The transformation Disney has undergone over the past decade has been nothing short of astonishing. Faced with a combination of lagging creativity in their film department and the first actual animated competition in the form of Dreamworks that the company has ever had, the company spent the bulk of the decade outright panicking, eventually settling on the idea that the key to regaining their old glory was to completely ape Dreamworks. This is the great plan that gave us films like Chicken Little and Meet the Robinsons, and worked out so well that when Disney finally purchased Pixar a few years later, it was with the demand that John Lasseter not only retain creative control of Pixar, but that he would also take creative control over all of Disney’s other animated studios. While the lengthy development time of animated films meant that there were still a couple years more of lousy movies, The Princess and the Frog finally arrived last year to show what a traditional Disney animated studio could do with Pixar guiding them along.

And quite a movie it is, too. The company’s first traditionally animated film since 2004’s Home on the Range, this is as visually beautiful as anything Disney has ever made (and looks much better than their ghastly efforts at 3D animation), particularly when the style shifts for the song “Almost There” to a style based off of painter Aaron Douglas (I looked it up, I‘m not that much of an art expert). We also get a great villain in the form of the Shadow Man (Keith David), a voodoo priest visually based off of the voodoo god Baron Samedi. I’m a little disappointed that he only gets one song in the film, though since this is Disney I suppose he’ll have plenty of time for new musical numbers when they start churning out fifty sequels.

But yes, the story: Tiana (Anika Noni Rose) is an expert cook/waitress at a New Orleans restaurant who is determinedly trying to save up enough money to buy her own restaurant, when she runs afoul of Prince Naveen (Bruno Campos), heir to the throne of Maldonia, who himself has recently run afoul of the Shadow Man, and been transformed into a frog as part of an elaborate plot to give the Shadow Man control of all of New Orleans. Naveen convinces her that all he needs is for her to kiss him like the frog prince in the children’s story and he’ll turn back to human form, but of course the kiss backfires and transforms her into a frog as well. Soon the pair is on the run, from partygoers, the Shadow Man, a pair of hunters, and some alligators out in the bayou (though in keeping with the film’s praise of New Orleans music, they do actually befriend one alligator that wants nothing more than the chance to play his trumpet), and find their chances of being turned back run out at midnight. I’d say things do not look good, except of course that things in this movie in fact look so very, very good.

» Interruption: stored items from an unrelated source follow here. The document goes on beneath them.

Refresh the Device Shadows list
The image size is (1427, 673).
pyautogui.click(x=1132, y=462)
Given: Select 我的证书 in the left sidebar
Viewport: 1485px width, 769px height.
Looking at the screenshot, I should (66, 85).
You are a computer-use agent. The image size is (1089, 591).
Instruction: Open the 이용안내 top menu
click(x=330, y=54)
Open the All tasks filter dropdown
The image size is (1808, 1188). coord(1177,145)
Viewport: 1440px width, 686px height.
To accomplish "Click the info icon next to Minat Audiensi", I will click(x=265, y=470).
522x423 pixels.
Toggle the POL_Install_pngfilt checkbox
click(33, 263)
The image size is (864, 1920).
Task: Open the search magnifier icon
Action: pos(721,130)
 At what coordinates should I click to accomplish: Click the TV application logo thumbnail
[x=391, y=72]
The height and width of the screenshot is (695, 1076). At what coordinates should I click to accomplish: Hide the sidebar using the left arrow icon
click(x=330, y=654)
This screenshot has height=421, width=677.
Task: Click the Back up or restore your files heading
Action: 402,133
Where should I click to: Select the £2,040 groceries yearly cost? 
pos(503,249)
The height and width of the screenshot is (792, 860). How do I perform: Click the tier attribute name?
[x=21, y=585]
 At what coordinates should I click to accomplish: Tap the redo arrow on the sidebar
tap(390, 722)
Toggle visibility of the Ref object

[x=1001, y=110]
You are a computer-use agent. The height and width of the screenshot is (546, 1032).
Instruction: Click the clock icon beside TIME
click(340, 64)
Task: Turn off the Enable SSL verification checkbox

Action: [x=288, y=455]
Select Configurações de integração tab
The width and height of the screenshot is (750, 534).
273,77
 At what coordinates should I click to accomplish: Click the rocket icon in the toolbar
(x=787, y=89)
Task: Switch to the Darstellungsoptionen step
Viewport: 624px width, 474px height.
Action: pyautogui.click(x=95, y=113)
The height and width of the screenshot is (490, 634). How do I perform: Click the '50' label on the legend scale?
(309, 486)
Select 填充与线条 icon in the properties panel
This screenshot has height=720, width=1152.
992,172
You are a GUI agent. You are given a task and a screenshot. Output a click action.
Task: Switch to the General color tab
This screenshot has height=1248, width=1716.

Honestly, there is nothing not to enjoy about this movie. The music by Randy Newman features some of the catchiest songs Disney’s made in over a decade (seriously, The Lion King is the most recent film I can think of that could match it), and there was a great commitment made to crafting actual interesting, likable characters, eschewing the recent Dreamworks-inspired trend of having characters that mainly exist to spout off horrid pop culture references. It feels like a very intentional effort was made to use this film to get the company back to what it has traditionally done best* (which likely explains why this is the first film since 1998’s Mulan to give us a new Disney princess -- and in a surprise twist, it‘s also the first Disney film since 1946‘s Song of the South to have a black main character, so good on them for diversity), and it succeeds beautifully.

If I don’t quite give this film four stars, that’s only because it’s not quite at the level of the films Disney was routinely putting out in my formative years. It’s not really on the level of an Aladdin or a Little Mermaid or a Who Framed Roger Rabbit?, but in all honesty, I’d rather watch it again before I watch a few of the four star films I’ve reviewed here. And not just ones like Sick, either.

Also, don’t go by the star ratings, read the actual reviews.

Rating: *** ½

* You can see some of the overtness involved in that in the trailer below, which goes on about the company’s 75 years of excellence (including a brief clip of Aladdin picking up the lamp), and in the new animated Disney logo of Steamboat Willy at the start of the film.